Il punto di pareggio arriva prima di quanto molti pensino. Un VPS con memoria sufficiente per eseguire un modello open utile ha un costo mensile reale e rimane inattivo per la maggior parte del tempo. Se l'utilizzo è intermittente, l'API ospitata è generalmente più economica. Se l'utilizzo è costante, oppure se i dati non possono uscire dalla rete, il modello locale è la scelta migliore sotto entrambi gli aspetti.

La soluzione ibrida è quella adottata dalla maggior parte dei team. Eseguite localmente un modello open per le attività ad alto volume e bassa difficoltà. Inviate le richieste più complesse a un modello frontier ospitato. Collocate un gateway davanti a entrambi, così le applicazioni non devono sapere quale modello stanno utilizzando e potete spostare il limite tra i due senza modificare il codice applicativo. Questa architettura è la versione pratica di "Claude self-hosted" e, a differenza della versione letterale, esiste davvero. Se volete gestire autonomamente anche l'intero stack degli agenti, la raccolta degli agenti AI self-hosted descrive le opzioni disponibili.

FAQ

Posso scaricare i pesi del modello Claude ed eseguirli localmente?

No. Anthropic non ha mai rilasciato i pesi di alcun modello Claude e non esiste una licenza che consenta il self-hosting. Qualsiasi elemento pubblicizzato online come "modello Claude" scaricabile è un modello diverso con un nome fuorviante oppure un wrapper che chiama l'API. Se richiede una API key, non è locale.

Qual è il modello open più simile a Claude?

Non esiste una corrispondenza esatta e i modelli migliori cambiano ogni pochi mesi. Le famiglie open weight che vale la pena testare sono Llama, Qwen, Mistral, Gemma e DeepSeek. Per la sintesi, la classificazione e semplici modifiche al codice, un buon modello open da 8 a 14 miliardi di parametri è realmente utile. Nel ragionamento lungo a più passaggi e nell'uso agentico degli strumenti, il divario rispetto a un modello frontier ospitato è ancora ampio. Eseguite i test sui vostri prompt invece di affidarvi a una leaderboard.

LiteLLM è un OpenRouter self-hosted?

Dal punto di vista funzionale sì, per quanto riguarda il routing e la gestione delle chiavi. LiteLLM viene eseguito sul vostro server, espone un endpoint compatibile con OpenAI e fa da proxy per Anthropic, Ollama e la maggior parte degli altri provider. Sono disponibili limiti di spesa per chiave, routing dei modelli e un unico punto in cui consultare i log.
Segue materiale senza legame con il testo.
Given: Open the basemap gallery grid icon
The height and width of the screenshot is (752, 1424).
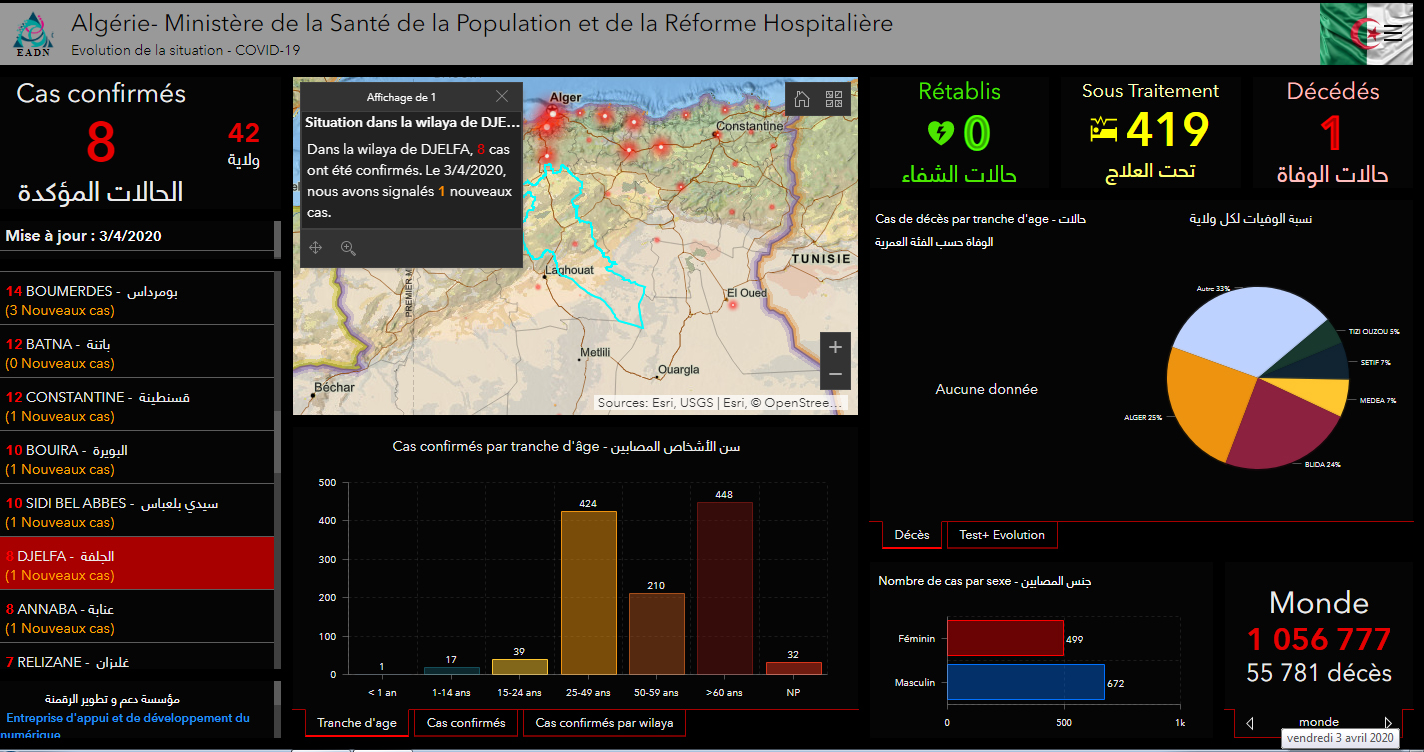Looking at the screenshot, I should [834, 98].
Non offre però l'inferenza locale: le richieste a Claude viaggiano comunque verso Anthropic.

Eseguire Claude Code sul mio server mantiene privato il mio codice?

No. Claude Code invia all'API Anthropic il contenuto dei file che legge, indipendentemente dal server su cui viene eseguito il processo. Un VPS offre l'isolamento dell'agente, non la privacy dei contenuti. Assegnategli un utente dedicato senza privilegi, impeditegli l'accesso alle credenziali e ai repository non correlati e considerate tutto ciò che può leggere come contenuto che lascia il server.